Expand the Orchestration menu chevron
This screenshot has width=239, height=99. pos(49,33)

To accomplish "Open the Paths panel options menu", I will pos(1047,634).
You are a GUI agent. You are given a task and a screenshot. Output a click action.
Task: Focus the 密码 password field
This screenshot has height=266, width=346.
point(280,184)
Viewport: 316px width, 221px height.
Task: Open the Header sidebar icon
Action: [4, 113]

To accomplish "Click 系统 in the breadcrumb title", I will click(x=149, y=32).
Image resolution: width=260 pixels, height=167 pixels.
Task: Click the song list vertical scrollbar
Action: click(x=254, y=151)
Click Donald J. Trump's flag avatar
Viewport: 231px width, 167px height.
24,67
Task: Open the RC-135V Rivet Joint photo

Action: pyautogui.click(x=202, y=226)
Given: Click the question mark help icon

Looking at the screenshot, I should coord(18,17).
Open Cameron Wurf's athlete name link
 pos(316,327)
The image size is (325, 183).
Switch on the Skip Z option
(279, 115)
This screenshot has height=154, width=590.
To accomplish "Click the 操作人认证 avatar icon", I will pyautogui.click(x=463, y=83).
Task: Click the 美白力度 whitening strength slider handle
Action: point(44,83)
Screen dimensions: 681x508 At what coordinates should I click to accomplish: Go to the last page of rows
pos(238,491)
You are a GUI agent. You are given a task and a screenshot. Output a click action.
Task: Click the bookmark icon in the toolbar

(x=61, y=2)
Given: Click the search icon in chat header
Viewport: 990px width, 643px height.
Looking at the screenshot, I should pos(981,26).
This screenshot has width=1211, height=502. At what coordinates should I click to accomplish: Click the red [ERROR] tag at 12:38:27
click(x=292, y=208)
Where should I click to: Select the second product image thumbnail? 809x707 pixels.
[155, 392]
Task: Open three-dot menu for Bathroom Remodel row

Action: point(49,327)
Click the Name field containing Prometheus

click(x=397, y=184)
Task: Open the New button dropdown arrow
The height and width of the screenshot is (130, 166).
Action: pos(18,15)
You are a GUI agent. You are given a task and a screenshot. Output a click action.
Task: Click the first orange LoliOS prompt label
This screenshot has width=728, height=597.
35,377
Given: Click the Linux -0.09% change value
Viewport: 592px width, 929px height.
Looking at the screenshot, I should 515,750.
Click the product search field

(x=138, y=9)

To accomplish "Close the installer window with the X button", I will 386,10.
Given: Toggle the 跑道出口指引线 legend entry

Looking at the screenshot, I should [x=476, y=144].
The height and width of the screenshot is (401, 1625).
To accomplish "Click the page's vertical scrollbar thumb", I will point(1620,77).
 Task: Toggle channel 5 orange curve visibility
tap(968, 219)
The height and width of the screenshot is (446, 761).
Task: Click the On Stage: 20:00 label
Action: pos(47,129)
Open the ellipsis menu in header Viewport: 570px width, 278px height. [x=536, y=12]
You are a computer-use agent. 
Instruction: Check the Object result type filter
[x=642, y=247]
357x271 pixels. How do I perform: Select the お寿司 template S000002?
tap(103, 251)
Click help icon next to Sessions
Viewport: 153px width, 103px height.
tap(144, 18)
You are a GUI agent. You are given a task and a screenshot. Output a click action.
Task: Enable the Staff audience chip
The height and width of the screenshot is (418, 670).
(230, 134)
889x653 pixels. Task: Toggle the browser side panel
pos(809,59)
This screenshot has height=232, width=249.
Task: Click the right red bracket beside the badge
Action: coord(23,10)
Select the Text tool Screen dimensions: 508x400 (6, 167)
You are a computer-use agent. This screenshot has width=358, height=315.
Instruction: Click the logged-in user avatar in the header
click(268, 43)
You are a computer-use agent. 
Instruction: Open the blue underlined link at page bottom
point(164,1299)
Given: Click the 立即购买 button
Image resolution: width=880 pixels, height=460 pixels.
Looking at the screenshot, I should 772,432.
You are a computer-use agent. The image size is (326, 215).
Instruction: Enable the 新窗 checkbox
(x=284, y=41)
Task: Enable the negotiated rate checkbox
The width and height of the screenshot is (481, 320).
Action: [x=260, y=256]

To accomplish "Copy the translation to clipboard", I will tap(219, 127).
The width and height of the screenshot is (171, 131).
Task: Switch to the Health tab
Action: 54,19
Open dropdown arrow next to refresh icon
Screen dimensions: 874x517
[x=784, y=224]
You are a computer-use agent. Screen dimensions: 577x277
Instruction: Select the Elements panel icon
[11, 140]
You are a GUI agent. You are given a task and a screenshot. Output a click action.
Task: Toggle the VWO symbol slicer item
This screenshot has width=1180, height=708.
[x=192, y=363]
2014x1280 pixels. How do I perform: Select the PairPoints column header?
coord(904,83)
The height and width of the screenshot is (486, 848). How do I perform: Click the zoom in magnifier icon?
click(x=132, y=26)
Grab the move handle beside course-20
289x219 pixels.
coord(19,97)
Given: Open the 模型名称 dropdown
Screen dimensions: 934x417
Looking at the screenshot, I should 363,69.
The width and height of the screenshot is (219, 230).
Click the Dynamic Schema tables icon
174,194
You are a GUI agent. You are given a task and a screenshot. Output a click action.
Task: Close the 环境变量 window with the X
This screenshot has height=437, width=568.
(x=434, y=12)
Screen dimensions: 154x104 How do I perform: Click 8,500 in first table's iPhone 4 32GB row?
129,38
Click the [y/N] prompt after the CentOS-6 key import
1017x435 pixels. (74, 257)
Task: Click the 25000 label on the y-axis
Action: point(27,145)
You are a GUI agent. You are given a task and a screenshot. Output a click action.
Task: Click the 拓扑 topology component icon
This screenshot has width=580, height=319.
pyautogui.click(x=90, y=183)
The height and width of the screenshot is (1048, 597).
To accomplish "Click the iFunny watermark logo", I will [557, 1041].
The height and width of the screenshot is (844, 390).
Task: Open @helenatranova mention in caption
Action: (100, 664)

┄┄┄┄┄┄┄┄┄┄┄┄┄┄┄┄┄┄┄┄

## WORK REQUEST
Each line in the listing above that includes the word "Close" needs to be copied out.

## EXPECTED ANSWER
To accomplish "Close the installer window with the X button", I will 386,10.
Task: Close the 环境变量 window with the X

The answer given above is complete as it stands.